Si nous utilisons sérieusement pendant un certain temps les « malas en graines de la Bodhi », les graines de la Bodhi commencent à procurer une sensation lisse et huileuse, donnant aux gens l’envie de ne pas les lâcher.

Les différents types de graines de la Bodhi peuvent être divisés soit :

  1. selon leurs différents marquages et couleurs à la surface pour les nommer : comme la Bodhi étoiles-lune, la Bodhi oeil de phénix, la Bodhi oeil de dragon (longan) etc,
  2. selon leur lieu d'origine : la Bodhi de Tianzhu, la Bodhi de Tiantai, etc.

Notes :

Les graines de la Bodhi étoiles-lune sont de couleur brun rustique. Sur chaque graine, il y a un grand oeil rond qui symbolise la lune et qui est entouré d'innombrables petits yeux représentant les étoiles, d’où le nom de graine de la Bodhi « étoiles-lune ». Selon l’histoire, lors de la dynastie Liang en Chine du Sud, le moine Zhiyao avait ramené un arbre de la Bodhi de Tianzhu vers l’est de Guangzhou ; les graines de cet arbre de la Bodhi avaient à la surface de grands cercles, des marques comme la lune, des petits points comme les étoiles, elles étaient appelées graines de la Bodhi étoiles-lune.

Les graines de la Bodhi oeil de phénix sont aussi de couleur brun rustique. Sur chaque graine se trouve un bel œil élégant symbolisant le fait que nous devons posséder un oeil unique, un œil hors du commun, un bel œil, un œil de sagesse, un œil de compassion, un œil du pardon pour contempler le monde impermanent ; ainsi, pourrions-nous vivre avec liberté et dans la clarté.

Les graines de la Bodhi oeil de dragon correspondent à un type de graines de la Bodhi car les bourgeons ressemblent à des triangles ; selon la coutume, elles sont appelées Bodhi « oeil de dragon (longan) ».

Les graines de la Bodhi de Tiantai en Chine sont appelées Bodhi Tiantai ; elles sont de très haute qualité, très dures, et restent inchangées au cours du temps. En outre, plus on les utilise, plus elles sont polies ; les nouvelles perles sont de couleur jaune, et après une longue utilisation, la couleur claire devient foncée, tournant au rouge ou au brun foncé.

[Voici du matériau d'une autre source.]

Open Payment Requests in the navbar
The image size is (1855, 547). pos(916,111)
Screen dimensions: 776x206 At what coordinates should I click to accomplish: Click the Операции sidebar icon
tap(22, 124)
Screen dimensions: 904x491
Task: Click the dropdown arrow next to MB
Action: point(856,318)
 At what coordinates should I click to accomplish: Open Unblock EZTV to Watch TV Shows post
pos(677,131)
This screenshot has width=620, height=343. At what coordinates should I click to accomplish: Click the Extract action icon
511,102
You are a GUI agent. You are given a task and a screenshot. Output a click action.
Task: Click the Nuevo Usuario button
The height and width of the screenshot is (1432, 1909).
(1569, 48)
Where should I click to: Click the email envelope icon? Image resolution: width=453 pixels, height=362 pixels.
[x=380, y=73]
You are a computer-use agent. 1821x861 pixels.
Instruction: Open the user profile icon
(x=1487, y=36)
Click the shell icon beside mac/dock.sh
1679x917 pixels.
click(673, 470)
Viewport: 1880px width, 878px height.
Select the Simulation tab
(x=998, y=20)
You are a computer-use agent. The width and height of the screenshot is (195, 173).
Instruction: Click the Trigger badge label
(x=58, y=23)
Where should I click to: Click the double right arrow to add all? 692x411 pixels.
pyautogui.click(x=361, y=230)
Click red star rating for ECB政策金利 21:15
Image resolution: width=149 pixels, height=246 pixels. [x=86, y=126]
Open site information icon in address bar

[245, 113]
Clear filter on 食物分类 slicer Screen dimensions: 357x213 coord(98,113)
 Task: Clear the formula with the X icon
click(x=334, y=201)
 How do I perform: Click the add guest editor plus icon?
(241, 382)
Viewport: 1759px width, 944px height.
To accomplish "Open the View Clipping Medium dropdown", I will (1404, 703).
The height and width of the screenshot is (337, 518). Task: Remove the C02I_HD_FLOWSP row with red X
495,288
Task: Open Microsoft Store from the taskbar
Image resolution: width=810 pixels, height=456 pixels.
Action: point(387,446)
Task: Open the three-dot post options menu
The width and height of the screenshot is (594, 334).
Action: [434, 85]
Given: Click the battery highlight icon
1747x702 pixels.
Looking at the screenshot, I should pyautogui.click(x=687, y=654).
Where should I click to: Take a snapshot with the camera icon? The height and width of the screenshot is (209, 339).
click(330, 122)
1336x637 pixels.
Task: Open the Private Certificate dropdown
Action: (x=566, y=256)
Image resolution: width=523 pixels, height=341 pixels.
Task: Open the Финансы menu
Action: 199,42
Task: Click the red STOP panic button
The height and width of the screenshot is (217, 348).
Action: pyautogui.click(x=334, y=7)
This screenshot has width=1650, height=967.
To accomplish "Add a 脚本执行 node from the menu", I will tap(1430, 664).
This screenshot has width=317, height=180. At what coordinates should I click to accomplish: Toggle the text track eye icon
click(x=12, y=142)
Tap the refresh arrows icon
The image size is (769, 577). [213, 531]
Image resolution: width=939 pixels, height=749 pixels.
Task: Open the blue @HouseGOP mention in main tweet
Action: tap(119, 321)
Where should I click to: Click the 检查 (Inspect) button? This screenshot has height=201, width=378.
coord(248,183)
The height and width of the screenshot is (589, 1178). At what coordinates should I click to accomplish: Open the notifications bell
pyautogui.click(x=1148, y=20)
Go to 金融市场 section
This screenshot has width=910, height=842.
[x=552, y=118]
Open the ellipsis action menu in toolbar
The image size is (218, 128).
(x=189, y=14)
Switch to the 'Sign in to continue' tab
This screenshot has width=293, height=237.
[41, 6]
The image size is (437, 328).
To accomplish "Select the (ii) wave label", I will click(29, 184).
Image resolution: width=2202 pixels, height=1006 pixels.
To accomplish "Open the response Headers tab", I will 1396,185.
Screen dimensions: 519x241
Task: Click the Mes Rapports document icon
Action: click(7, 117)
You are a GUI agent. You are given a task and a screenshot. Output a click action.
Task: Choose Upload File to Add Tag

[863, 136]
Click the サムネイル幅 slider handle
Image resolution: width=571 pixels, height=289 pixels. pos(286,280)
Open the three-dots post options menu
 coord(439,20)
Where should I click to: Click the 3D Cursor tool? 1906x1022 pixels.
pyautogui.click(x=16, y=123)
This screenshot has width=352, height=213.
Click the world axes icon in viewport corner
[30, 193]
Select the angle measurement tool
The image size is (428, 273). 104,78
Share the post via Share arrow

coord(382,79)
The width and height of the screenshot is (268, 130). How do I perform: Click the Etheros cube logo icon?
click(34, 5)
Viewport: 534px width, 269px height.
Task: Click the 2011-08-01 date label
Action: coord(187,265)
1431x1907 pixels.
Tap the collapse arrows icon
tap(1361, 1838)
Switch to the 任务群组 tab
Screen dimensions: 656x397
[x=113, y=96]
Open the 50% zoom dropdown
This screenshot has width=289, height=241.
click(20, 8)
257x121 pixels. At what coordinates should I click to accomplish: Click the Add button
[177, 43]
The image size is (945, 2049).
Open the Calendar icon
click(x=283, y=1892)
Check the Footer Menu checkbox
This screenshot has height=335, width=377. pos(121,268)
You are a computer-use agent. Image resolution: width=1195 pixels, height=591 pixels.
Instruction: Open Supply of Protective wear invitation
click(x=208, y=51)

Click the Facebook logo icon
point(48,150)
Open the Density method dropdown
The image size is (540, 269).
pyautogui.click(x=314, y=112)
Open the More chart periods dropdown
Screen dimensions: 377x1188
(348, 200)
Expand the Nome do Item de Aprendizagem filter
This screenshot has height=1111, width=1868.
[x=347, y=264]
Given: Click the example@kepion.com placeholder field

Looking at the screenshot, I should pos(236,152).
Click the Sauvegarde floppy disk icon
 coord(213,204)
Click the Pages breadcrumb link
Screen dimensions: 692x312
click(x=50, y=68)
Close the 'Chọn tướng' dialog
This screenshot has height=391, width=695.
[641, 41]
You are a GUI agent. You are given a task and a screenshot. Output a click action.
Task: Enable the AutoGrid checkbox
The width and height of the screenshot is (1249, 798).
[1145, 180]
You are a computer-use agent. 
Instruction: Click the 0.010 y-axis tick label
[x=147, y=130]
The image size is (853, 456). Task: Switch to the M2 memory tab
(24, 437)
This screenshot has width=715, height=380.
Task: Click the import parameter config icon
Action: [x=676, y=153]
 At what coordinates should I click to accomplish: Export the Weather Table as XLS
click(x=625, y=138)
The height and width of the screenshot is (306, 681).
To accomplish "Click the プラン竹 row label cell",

Dans la tradition populaire, il y a un autre « rosaire de la Bodhi » qui n’est en fait pas le fruit de l’arbre de la Bodhi, mais celui d’une plante qui s’appelle Coix lacryma jobi ou larme de job (une espèce de Poaceae).

Il est aussi dit que ce type de fruits (graines de la Bodhi) se développe à proximité des montagnes enneigées. Son arbre est une « plante » annuelle ; il germe au printemps ; ses tiges atteignent 3-4 pieds ; ses feuilles ressemblent à celles du millet commun ; ses fleurs sont de couleur rouge et blanc en forme de franges. Il fructifie entre l’été et l’automne ; ses fruits sont ronds et blancs et disposent d’une coque solide comme de l’émail. Ces fruits sont utilisés comme des rosaires et sont ainsi nommés graines de la Bodhi.